HW/SW Framework for Improving the Safety of Implantable and Wearable Medical Devices
This addresses safety issues for patients using medical devices, but it is incremental as it builds on existing monitoring approaches.
The paper tackles the safety concerns in implantable and wearable medical devices by proposing a HW/SW framework that monitors physiological and device states to detect unsafe operations, demonstrating effectiveness with a prototype artificial pancreas at modest overheads.

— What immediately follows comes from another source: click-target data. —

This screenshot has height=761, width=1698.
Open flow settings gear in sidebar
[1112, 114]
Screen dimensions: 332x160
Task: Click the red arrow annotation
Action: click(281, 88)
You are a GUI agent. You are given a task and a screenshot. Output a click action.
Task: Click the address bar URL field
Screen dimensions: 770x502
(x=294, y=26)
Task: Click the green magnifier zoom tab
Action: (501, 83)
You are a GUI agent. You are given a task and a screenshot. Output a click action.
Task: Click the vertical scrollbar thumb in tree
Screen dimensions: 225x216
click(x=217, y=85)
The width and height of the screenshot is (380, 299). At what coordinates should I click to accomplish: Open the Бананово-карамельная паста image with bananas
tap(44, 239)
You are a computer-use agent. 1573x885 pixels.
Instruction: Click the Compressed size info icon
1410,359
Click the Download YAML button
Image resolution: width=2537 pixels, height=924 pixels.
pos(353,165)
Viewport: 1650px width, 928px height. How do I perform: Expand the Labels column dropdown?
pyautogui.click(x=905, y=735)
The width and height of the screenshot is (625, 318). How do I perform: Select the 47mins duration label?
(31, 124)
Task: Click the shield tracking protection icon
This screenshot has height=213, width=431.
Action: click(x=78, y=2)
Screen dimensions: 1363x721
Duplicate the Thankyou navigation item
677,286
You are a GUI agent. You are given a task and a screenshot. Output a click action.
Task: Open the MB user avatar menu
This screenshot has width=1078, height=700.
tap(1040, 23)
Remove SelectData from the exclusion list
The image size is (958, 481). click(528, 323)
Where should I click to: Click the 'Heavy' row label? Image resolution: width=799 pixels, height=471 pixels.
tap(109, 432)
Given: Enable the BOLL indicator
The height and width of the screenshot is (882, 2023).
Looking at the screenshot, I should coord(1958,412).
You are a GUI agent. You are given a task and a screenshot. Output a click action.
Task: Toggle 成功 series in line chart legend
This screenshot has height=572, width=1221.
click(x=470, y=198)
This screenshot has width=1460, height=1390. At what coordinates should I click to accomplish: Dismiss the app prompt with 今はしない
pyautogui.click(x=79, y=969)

Implantable and wearable medical devices (IWMDs) are widely used for the monitoring and therapy of an increasing range of medical conditions. Improvements in medical devices, enabled by advances in low-power processors, more complex firmware, and wireless connectivity, have greatly improved therapeutic outcomes and patients' quality-of-life. However, security attacks, malfunctions and sometimes user errors have raised great concerns regarding the safety of IWMDs. In this work, we present a HW/SW (Hardware/Software) framework for improving the safety of IWMDs, wherein a set of safety rules and a rule check mechanism are used to monitor both the extrinsic state (the patient's physiological parameters sensed by the IWMD) and the internal state of the IWMD (I/O activities of the microcontroller) to infer unsafe operations that may be triggered by user errors, software bugs, or security attacks. We discuss how this approach can be realized in the context of a artificial pancreas with wireless connectivity and implement a prototype to demonstrate its effectiveness in improving safety at modest overheads.